What benefit is it to me that a candidate “hit the streets” or “canvasses” in my state?

Furthermore, if we were to reform the presidential election system by amendment to the Constitution, the only logical reform would be a pure popular vote. We can just ignore the damn states and base the election on the actual individual votes of the people.

But the compromise did give equal representation: of the people in the lower house and of the states in the upper house. Remember, the Constitution is an agreement among the states as much as among the people.
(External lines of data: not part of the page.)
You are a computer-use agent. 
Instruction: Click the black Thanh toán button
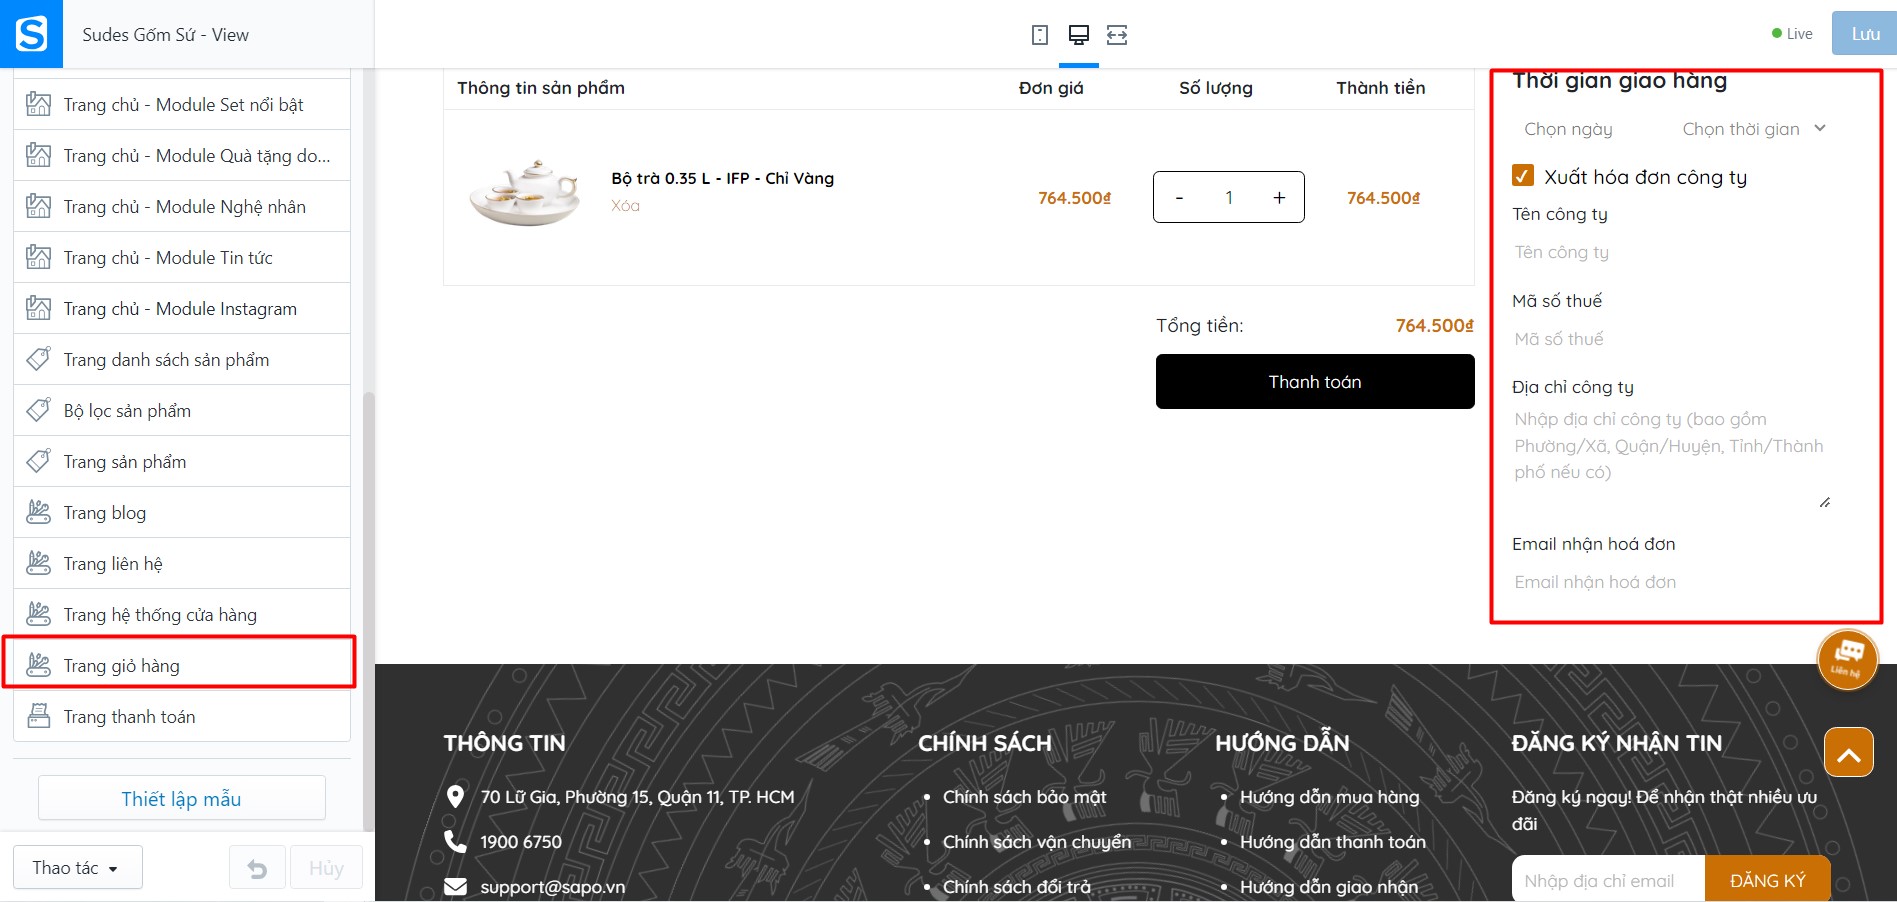(1315, 382)

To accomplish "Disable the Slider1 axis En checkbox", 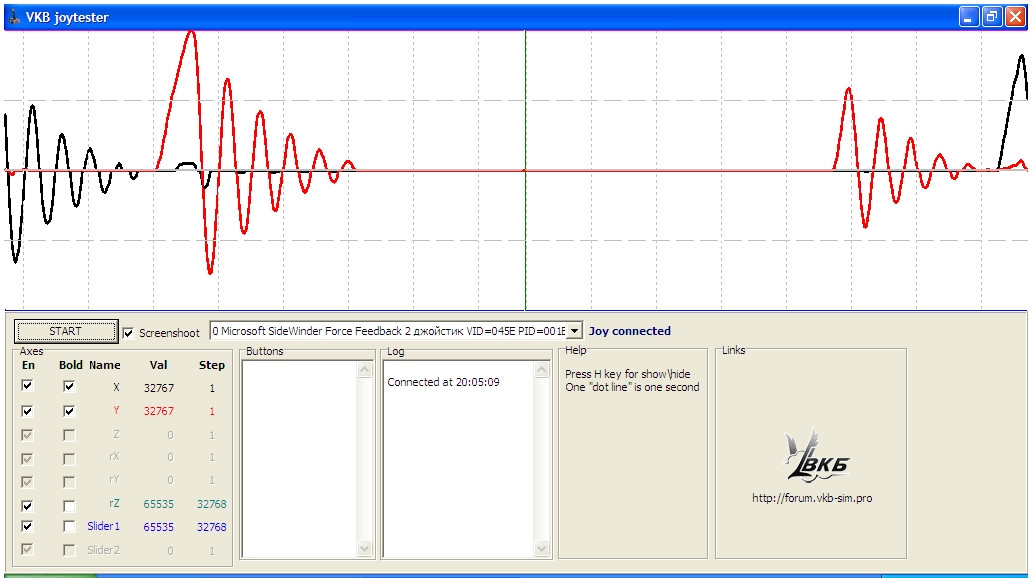I will pos(27,526).
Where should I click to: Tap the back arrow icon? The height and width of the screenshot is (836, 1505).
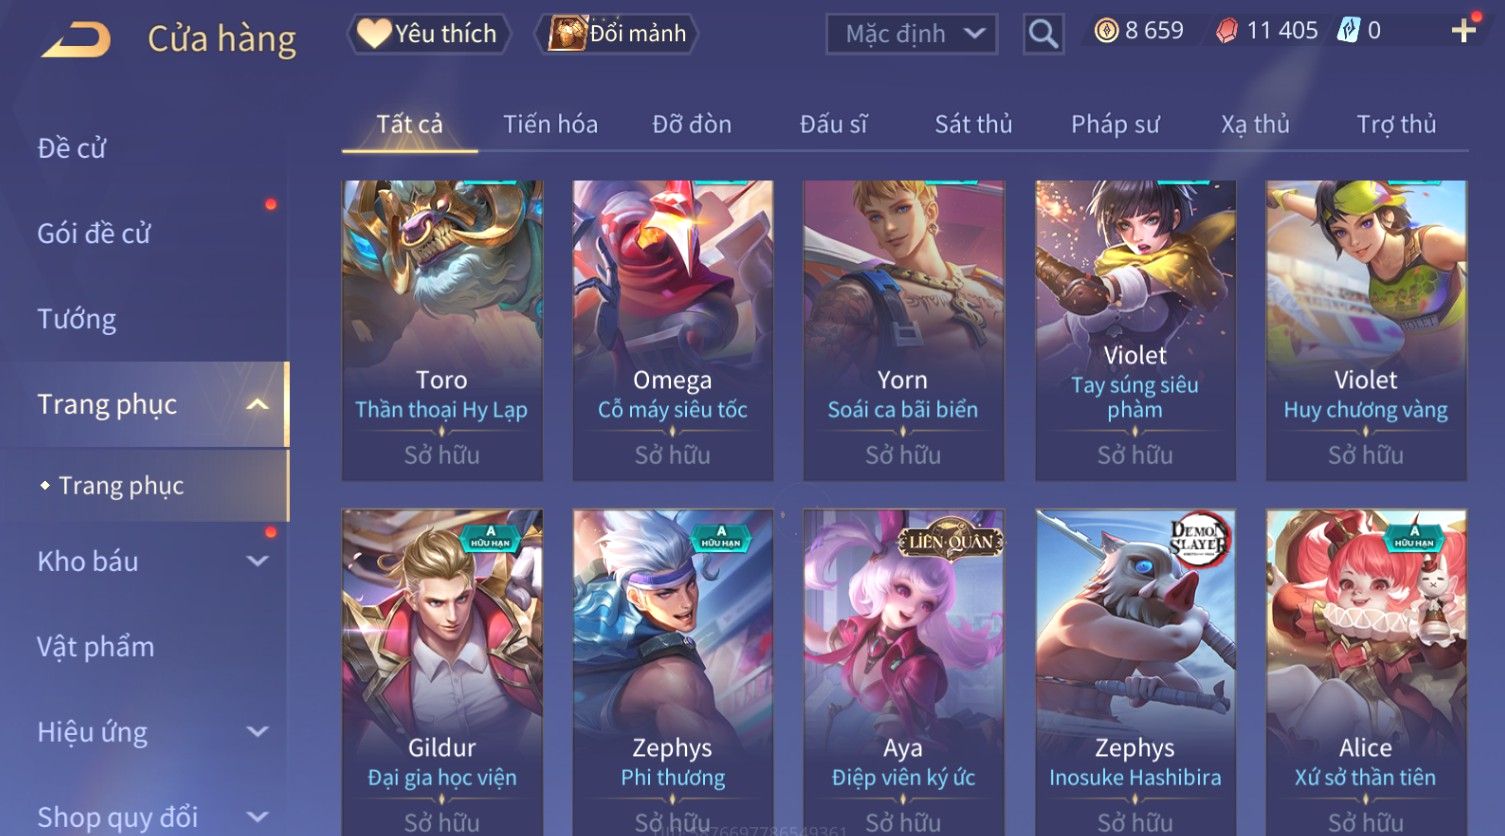click(76, 39)
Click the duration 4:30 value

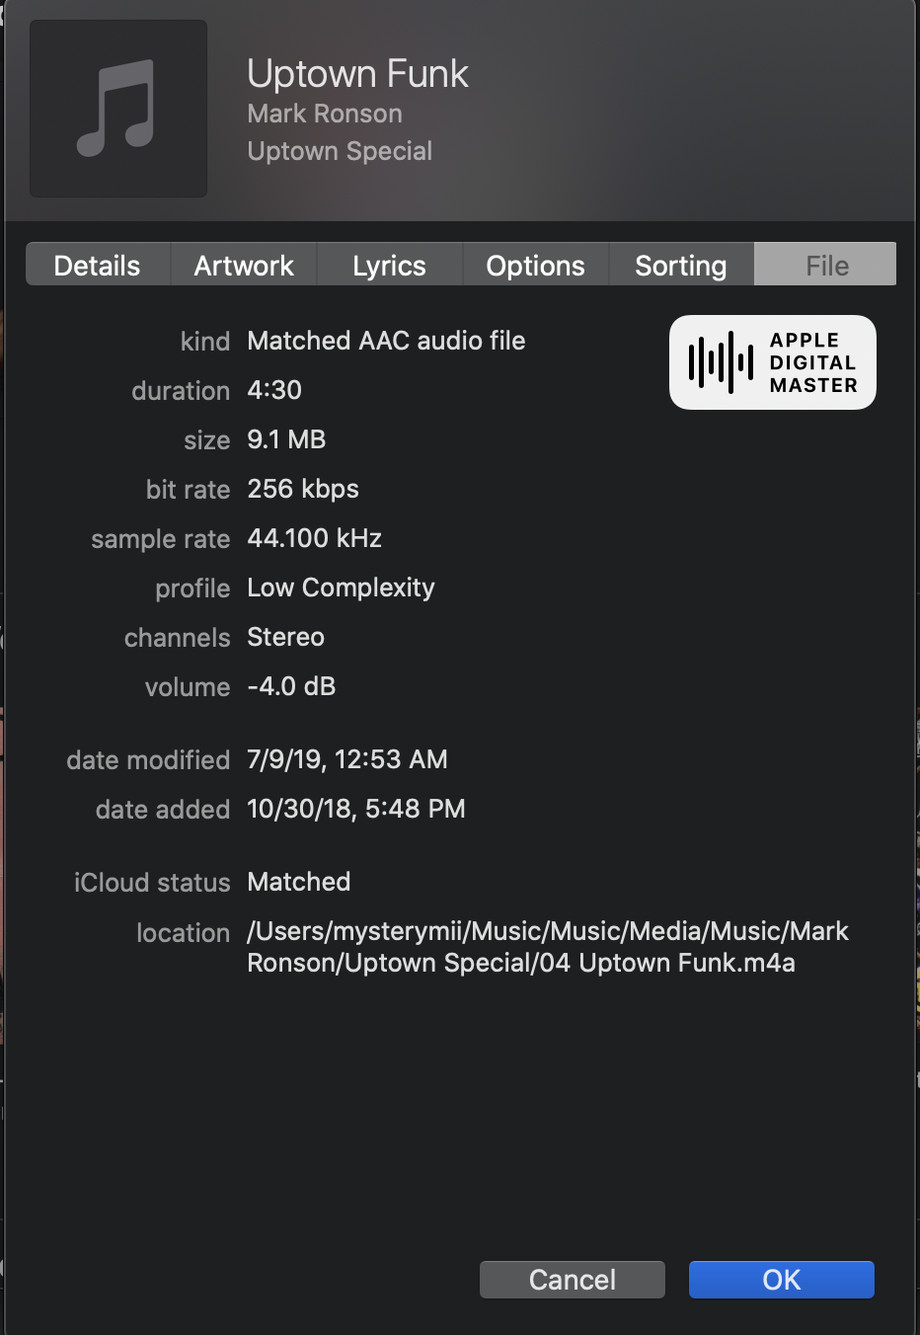click(274, 390)
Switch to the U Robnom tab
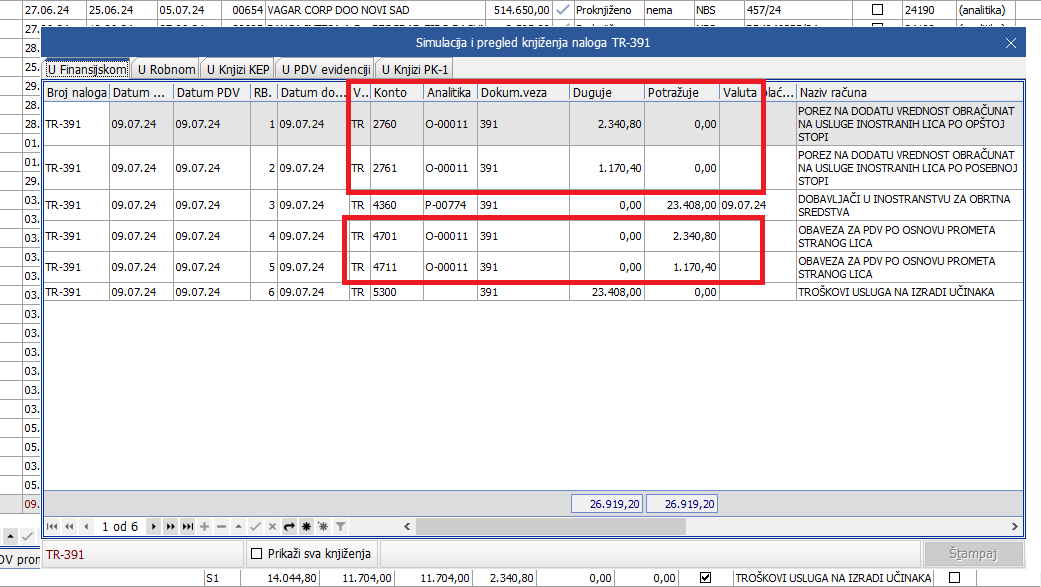Viewport: 1041px width, 587px height. (166, 69)
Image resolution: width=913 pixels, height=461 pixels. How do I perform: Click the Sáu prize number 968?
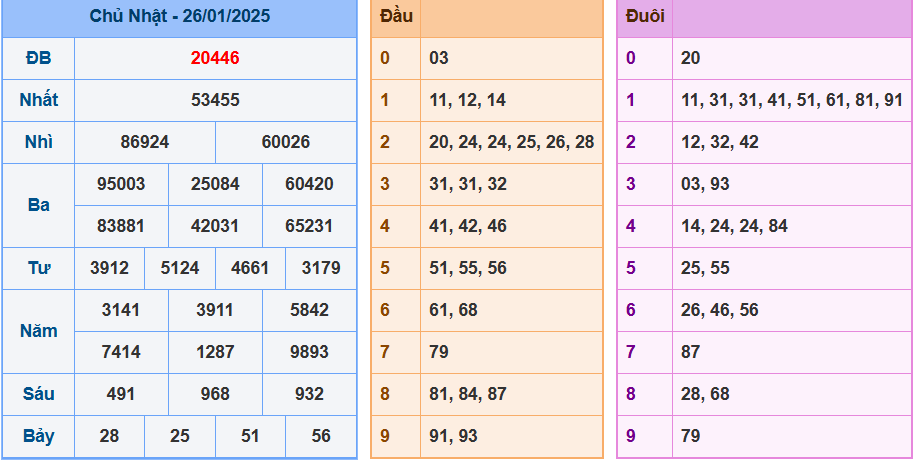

And it was an issue of large vs small states, not one of slave vs free. The votes for the compromise:

Connecticut, for, free, 5 representatives in the lower house,
New Jersey, for, free, 4,
Delaware, for, slave, 1,
Maryland, for, slave, 6,
North Carolina, for, slave, 5,

Pennsylvania, against, free, 8,
Virginia, against, slave, 10,
South Carolina, against, slave, 5,
Georgia, against, slave, 3,

Massachusetts, split, free, 8,
New York, not present, free, 6,
Rhode Island, not present, free, 1,
New Hampshire, not present, free, 3.

That’s not much of pattern for slave (3-3) vs free (2-1). But looks at the mean representation, 4.2-6.5, for to against.

In the next century, the slave states certainly used equal representation in the Senate to protect their slave holding, but that does not change how the compromise was originally forged.

Another problem is that there has never been a test of “faithless elector” laws.

No, so far as I know, that hasn’t been a problem in the four states that have adopted this to date. The bigger problem is that the EC confers a slight advantage upon Republicans, who are thus unwilling to support its effective abolition.